◆ Goal ◆
Transfer the stretch of records from the line containing "Pick the bathtub in the second bathroom" through the end of the records, keeping every line, and add 12 to each x and y coordinate in the answers.

◆ Materials provided ◆
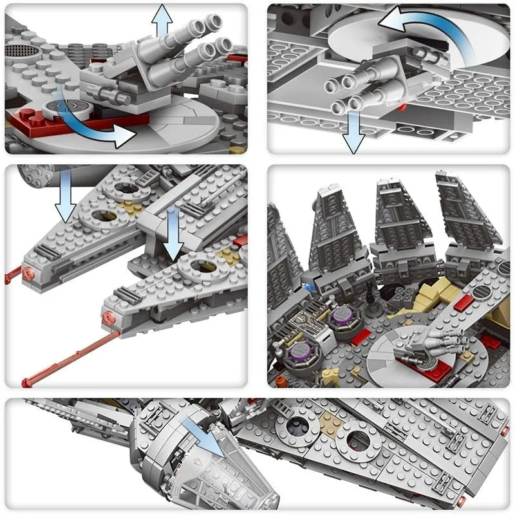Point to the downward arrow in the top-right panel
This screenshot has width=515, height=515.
tap(353, 132)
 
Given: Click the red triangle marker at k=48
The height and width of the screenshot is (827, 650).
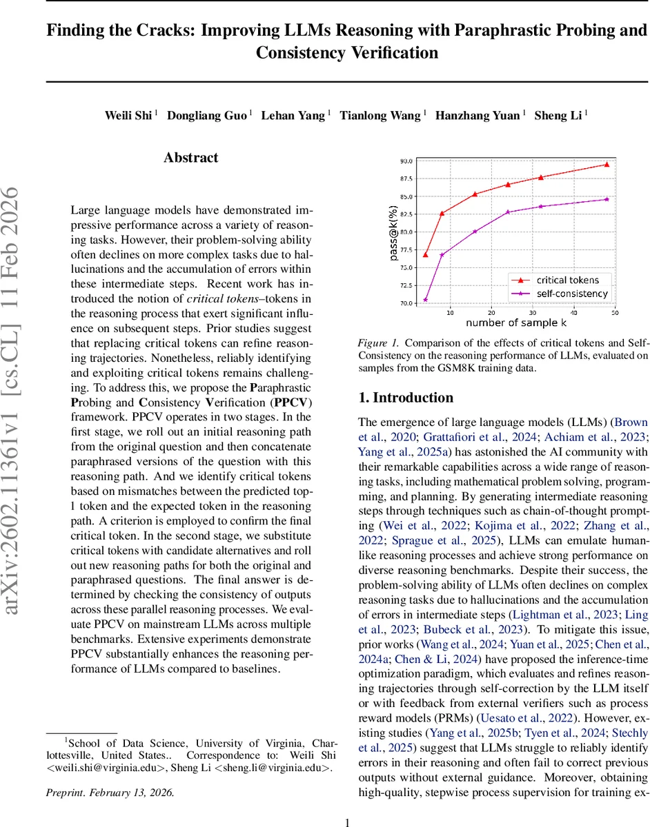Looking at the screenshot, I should (607, 164).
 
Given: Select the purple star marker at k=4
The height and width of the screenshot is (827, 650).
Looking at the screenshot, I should (426, 300).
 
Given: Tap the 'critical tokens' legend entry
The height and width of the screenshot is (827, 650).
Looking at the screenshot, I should (568, 280).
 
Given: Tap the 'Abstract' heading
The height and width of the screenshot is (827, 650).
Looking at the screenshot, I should (191, 158).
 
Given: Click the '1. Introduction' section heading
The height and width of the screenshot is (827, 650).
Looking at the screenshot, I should (406, 398).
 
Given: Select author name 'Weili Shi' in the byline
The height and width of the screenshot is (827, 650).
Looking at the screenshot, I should (127, 115).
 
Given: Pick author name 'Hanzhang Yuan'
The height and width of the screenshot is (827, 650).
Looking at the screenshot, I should (477, 115).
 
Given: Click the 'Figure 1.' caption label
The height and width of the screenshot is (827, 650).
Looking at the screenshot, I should (378, 343).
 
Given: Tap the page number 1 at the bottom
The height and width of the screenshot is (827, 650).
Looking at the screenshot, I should (347, 821).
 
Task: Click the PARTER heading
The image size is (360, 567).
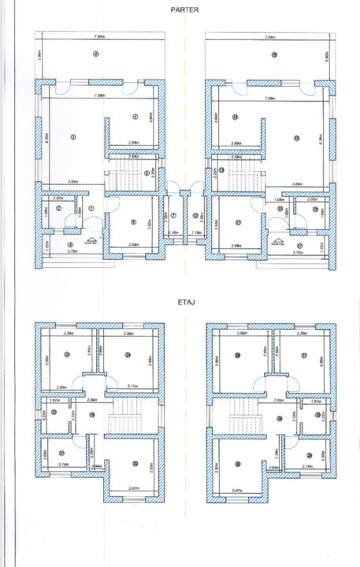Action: pos(180,10)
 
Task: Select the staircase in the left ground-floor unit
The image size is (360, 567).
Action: pos(122,180)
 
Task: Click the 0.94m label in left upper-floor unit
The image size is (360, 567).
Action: pos(97,467)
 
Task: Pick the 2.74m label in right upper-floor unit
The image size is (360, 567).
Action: pos(308,467)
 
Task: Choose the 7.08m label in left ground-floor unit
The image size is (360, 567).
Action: pos(100,96)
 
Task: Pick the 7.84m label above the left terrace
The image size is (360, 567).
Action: pos(100,36)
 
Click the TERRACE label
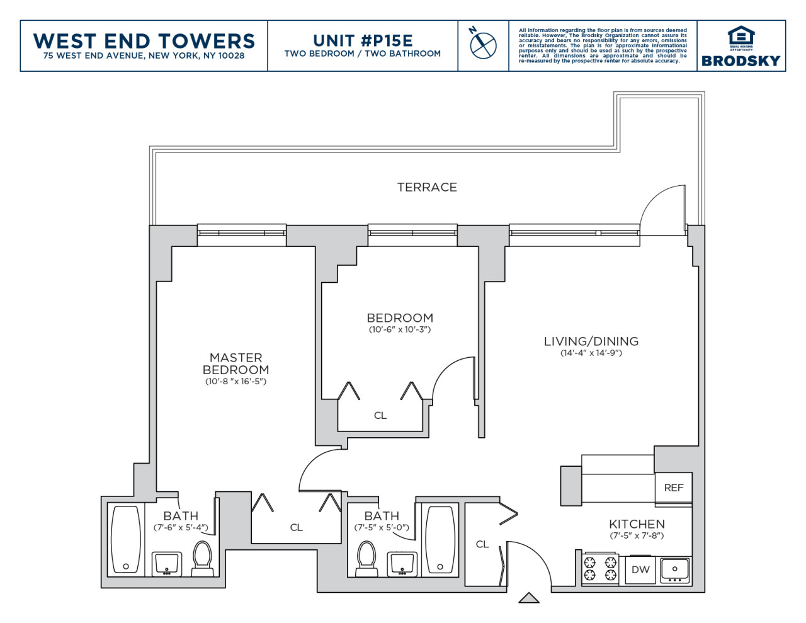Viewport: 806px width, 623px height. [x=427, y=187]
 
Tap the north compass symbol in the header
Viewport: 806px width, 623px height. [x=482, y=43]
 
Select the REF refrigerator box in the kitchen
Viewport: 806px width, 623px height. [x=673, y=488]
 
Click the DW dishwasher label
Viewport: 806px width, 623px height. [x=640, y=569]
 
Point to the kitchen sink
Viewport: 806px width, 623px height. [x=674, y=570]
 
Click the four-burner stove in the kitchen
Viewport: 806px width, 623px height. [x=600, y=569]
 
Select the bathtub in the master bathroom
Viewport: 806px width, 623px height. [x=126, y=540]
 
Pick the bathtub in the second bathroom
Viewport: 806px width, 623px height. [x=440, y=540]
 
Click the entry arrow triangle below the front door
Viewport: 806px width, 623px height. [x=529, y=598]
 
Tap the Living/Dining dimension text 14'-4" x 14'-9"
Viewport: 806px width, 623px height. [x=591, y=353]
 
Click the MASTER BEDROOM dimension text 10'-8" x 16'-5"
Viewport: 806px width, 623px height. [x=236, y=381]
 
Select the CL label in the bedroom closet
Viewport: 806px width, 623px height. [x=380, y=415]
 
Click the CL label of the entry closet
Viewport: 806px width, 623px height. [x=482, y=544]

◆ Answer below ◆
Pick the bathtub in the second bathroom
Viewport: 806px width, 623px height. [x=452, y=552]
 
Click the entry arrow triangle below the front door
Viewport: 806px width, 623px height. [x=541, y=610]
 
Tap the Living/Dining dimension text 14'-4" x 14'-9"
Viewport: 806px width, 623px height. [x=603, y=365]
 
Click the MASTER BEDROOM dimension text 10'-8" x 16'-5"
Viewport: 806px width, 623px height. [x=248, y=393]
 
Select the CL label in the bedroom closet
Viewport: 806px width, 623px height. [x=392, y=427]
 
Click the CL label of the entry closet
Viewport: 806px width, 623px height. [x=494, y=556]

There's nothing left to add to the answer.